L’ancien artiste engagé devenu acteur politique, Élie Kamano, actuellement en exil au Burkina Faso, a accusé ce dimanche les autorités guinéennes d’être responsables de l’enlèvement de deux de ses fils à Conakry. Dans une vidéo publiée sur sa page Facebook, il décrit une intervention menée, selon lui, par des hommes armés et cagoulés au domicile familial aux environs de 4 heures du matin.
Kamano, récemment évincé de la direction du parti qu’il avait fondé, affirme que trois de ses enfants ont d’abord été emmenés, avant que le plus jeune ne soit relâché quelques heures plus tard. Il précise que la maison aurait été « totalement saccagée » au cours de l’opération.
« Ils ont pris l’aîné et le second. Le plus petit a été ramené. Mon fils aîné a été embarqué de force, et son jeune frère a refusé de partir tant que l’aîné n’était pas libéré. Ils sont donc partis avec les deux », explique-t-il dans la vidéo.
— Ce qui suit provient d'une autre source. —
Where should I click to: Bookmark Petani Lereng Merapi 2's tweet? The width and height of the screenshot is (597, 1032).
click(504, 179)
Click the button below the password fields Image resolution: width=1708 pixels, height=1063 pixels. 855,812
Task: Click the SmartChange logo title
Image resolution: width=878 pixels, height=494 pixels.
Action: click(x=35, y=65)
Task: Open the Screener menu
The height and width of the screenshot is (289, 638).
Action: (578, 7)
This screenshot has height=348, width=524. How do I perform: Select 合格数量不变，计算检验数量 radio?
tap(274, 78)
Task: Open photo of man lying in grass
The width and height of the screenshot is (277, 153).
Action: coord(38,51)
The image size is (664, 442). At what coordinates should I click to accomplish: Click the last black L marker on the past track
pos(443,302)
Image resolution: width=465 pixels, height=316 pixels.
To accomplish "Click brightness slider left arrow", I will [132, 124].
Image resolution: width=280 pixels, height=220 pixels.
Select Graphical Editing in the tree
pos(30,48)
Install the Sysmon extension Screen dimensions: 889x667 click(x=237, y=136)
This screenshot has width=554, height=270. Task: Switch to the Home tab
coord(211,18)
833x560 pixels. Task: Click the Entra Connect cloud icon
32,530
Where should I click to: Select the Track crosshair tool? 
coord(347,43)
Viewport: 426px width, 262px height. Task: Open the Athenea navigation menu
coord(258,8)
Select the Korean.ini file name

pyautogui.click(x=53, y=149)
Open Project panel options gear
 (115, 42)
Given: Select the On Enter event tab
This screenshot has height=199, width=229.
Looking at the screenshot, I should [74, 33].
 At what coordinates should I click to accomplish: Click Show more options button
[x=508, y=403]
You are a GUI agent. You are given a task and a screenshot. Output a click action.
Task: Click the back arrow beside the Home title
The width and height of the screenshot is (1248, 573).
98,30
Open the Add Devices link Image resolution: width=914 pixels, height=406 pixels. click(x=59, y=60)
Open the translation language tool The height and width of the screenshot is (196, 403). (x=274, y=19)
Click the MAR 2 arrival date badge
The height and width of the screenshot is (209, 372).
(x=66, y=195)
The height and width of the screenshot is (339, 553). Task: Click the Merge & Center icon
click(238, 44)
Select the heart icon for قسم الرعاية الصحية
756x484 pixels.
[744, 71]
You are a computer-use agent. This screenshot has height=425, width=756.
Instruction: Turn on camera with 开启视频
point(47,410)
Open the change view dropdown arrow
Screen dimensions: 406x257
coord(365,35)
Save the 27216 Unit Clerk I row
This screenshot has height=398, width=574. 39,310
L’opposant en exil estime que ses enfants sont utilisés comme pressions contre lui, alors qu’il multiplie depuis plusieurs mois des critiques virulentes contre la transition militaire à Conakry. Il demande leur libération immédiate et dénonce une « dérive inquiétante ».
Aucune autorité officielle n’a, pour l’instant, réagi à ces accusations. L’affaire intervient dans un contexte où plusieurs organisations de défense des droits humains pointent la recrudescence d’actes d’intimidation visant des figures critiques du régime.